Struggles

by lcjonesla

I am struggles 11.

SOS to the fifth.

And chugging water like it’s my business.

The only thing that is keeping me sane, are the quotes from bridesmaids that my roommates recite all day, everyday.

Last night everyone at the U of A went to Zenrock. If you weren’t there, then I don’t know you.

Giggles recently got a job working for #MobilizingMarketing, and couldn’t be more excited about it. My two favorite things: PR and drinking. It doesn’t get much better than that.

#MobilizingMarketing

But anyways, the posse gathered for a soiree, and it is there that led to my demise. To ensure a great evening, I decided to sip a little too much of the cool aid….

The soiree

We left the PG and got on the swanky party bus, where some people also known as Kimberly Koenig, pretended like they were on their way to a prom after party.

We arrived at the rock, grabbed some champ, and strolled down to our fab table that the lovely Austin Leshay and Alex “Party P” Pattis provided.

Here’s my only question…Why is there a lock on the vodka?

vodka lock

Back in the day, also known as this summer, I took advantage of my 21-year-old status. I became a club rat.

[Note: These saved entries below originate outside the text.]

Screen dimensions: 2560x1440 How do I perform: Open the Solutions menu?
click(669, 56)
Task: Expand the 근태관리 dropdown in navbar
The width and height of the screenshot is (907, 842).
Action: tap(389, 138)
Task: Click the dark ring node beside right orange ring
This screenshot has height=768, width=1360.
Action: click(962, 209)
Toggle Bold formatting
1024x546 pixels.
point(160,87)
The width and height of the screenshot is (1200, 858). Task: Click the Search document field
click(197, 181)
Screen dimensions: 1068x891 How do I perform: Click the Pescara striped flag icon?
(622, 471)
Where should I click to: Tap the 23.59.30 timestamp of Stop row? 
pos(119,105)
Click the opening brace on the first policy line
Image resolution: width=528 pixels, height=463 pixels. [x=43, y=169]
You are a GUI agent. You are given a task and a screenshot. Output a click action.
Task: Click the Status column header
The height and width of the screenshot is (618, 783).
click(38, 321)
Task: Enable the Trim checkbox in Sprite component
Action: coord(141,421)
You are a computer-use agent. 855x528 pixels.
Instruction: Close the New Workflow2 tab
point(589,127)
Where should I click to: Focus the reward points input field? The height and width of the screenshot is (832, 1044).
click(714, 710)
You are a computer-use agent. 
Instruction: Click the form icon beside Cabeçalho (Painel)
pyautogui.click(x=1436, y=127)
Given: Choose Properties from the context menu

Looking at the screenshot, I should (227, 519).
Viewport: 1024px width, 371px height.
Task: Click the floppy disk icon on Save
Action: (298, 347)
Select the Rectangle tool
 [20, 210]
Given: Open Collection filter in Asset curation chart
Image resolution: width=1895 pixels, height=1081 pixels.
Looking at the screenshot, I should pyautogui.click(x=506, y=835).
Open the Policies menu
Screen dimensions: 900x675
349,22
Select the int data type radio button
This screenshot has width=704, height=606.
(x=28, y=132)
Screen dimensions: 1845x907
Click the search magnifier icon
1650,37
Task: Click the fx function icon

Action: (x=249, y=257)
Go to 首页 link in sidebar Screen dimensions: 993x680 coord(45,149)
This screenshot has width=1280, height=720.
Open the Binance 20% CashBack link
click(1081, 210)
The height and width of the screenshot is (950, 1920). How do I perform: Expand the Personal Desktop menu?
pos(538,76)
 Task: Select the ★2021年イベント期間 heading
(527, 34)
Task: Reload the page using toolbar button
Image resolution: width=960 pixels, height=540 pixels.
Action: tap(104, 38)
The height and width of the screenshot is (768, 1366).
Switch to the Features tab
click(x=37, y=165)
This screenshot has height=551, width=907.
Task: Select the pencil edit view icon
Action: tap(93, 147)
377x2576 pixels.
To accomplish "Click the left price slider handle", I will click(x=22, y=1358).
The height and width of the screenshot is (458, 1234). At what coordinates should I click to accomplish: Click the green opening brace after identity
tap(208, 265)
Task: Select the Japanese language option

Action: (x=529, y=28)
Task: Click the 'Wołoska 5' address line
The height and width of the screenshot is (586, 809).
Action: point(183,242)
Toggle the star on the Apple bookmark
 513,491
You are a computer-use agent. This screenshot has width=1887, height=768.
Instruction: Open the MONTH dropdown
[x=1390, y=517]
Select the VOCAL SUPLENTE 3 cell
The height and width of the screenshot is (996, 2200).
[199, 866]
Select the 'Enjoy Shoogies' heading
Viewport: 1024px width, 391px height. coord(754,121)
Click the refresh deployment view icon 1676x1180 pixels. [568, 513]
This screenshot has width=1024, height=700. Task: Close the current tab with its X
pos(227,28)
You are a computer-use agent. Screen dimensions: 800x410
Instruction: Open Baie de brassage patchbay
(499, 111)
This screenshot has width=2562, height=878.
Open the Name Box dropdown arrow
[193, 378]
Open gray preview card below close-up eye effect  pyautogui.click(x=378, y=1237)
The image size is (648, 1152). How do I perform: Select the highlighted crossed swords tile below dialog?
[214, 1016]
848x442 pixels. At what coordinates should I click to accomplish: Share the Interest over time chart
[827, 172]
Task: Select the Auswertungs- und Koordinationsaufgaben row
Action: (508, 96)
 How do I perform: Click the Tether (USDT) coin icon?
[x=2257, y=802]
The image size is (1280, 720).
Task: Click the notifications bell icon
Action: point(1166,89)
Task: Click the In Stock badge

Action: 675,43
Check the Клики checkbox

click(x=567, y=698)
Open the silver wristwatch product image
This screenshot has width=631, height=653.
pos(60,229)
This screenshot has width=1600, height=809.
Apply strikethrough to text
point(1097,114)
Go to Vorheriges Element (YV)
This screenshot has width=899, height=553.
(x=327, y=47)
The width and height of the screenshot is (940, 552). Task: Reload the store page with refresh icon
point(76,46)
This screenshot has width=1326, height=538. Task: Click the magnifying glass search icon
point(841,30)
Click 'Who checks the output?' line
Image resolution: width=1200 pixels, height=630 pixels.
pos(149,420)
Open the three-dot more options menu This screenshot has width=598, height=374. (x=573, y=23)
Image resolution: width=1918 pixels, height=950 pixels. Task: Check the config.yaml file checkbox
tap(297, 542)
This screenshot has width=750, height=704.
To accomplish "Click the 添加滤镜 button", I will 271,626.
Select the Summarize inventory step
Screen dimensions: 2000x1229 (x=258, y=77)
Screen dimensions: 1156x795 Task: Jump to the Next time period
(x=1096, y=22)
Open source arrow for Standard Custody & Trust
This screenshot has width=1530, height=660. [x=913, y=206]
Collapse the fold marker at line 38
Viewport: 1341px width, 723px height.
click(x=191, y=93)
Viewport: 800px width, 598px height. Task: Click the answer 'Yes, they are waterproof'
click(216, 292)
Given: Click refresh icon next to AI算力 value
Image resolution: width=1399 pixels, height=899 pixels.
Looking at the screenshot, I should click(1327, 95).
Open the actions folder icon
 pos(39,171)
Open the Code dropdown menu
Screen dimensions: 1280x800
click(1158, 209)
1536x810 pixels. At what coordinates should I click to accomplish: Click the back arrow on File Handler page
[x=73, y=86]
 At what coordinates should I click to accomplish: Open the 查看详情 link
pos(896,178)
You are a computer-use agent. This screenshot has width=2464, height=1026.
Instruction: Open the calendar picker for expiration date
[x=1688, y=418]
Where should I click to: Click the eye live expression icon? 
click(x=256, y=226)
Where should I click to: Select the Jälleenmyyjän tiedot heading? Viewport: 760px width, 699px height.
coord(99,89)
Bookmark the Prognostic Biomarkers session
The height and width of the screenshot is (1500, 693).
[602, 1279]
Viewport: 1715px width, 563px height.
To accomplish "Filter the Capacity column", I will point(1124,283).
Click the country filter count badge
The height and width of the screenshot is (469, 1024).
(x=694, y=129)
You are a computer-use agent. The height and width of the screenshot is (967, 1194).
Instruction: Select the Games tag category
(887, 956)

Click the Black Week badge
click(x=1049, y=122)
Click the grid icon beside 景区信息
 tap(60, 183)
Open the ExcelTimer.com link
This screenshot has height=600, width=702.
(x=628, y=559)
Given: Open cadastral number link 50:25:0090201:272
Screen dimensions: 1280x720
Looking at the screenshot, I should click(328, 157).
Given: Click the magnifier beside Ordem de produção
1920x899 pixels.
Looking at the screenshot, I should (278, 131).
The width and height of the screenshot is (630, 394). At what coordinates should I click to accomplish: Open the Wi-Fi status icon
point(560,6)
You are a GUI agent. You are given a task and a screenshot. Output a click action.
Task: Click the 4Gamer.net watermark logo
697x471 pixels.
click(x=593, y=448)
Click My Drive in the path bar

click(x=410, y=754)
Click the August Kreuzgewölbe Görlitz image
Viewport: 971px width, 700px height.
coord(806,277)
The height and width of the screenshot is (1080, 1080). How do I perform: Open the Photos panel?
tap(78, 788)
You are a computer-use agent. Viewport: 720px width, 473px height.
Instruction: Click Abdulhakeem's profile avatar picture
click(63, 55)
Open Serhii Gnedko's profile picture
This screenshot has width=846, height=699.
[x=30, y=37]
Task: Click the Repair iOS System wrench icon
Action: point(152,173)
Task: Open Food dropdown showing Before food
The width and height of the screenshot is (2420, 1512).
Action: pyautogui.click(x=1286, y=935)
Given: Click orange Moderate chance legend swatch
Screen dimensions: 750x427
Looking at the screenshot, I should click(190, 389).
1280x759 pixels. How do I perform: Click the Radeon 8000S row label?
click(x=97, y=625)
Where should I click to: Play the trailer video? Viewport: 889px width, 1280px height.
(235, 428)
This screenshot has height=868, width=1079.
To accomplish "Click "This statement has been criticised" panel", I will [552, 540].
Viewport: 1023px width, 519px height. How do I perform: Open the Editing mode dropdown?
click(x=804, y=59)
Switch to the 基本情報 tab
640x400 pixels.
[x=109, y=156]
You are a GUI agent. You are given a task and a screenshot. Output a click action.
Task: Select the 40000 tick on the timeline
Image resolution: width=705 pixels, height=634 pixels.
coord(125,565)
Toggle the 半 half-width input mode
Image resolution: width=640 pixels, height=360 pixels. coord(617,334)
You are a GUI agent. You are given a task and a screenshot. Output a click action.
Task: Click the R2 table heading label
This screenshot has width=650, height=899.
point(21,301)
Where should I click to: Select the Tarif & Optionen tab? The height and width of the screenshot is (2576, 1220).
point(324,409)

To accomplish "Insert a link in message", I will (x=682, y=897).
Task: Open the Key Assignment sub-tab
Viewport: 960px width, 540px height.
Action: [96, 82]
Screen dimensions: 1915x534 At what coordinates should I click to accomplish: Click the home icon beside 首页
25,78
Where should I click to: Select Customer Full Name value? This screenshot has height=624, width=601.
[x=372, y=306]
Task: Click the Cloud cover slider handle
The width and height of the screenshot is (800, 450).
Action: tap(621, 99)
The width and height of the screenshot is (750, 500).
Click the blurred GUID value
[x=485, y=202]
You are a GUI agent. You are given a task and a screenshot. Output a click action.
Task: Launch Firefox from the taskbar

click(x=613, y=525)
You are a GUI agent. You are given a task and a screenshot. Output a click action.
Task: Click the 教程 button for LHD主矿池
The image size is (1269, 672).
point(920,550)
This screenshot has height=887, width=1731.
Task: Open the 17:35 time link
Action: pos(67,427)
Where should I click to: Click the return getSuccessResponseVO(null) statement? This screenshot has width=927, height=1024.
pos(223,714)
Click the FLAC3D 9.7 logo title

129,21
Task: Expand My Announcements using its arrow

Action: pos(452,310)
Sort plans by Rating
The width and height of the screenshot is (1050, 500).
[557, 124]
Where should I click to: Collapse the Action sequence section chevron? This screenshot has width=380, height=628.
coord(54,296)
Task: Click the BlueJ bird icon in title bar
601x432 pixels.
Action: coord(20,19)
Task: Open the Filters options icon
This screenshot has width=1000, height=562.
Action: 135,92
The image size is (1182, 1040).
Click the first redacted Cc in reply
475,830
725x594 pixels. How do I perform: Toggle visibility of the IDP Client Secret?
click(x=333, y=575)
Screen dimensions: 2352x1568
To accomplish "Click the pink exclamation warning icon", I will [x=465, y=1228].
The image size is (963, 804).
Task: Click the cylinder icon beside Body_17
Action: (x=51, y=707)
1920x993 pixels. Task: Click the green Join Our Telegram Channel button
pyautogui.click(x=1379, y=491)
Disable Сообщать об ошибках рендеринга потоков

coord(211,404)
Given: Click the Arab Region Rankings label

My days as club rat are over. I’m pretty sure that the reason I got pneumonia this summer was because I was imitating Lindsay Lohan. So lost.

Club rat days are o'er

In LA and Vegas, the bottles are left on the table for the server to pour or for the table to serve themselves. I can still hear Swedish House Mafia’s “One” as I recall this time in my life.

Here in the desert the state liquor law requires that venues can only serve a certain amount of alcohol to someone at one time.

That’s why they had the lock on the vodka. To prevent ex-club rats like me from reaching and pouring their own way too strong drink.

Club rat enablers: reeny and cammie

In my case, the lock was great, because if it was a Vegas club things could have gotten weird with the grey goose.

I ended up having a great evening. I wound up sleeping on top of the covers in my dress, and then because I looked so scary from my hangover got asked by my teacher if I was “high” during office hours.

Yeah, that happened.

My struggles were not so bad, after I went to Sauce and inhaled the macaroni and cheese.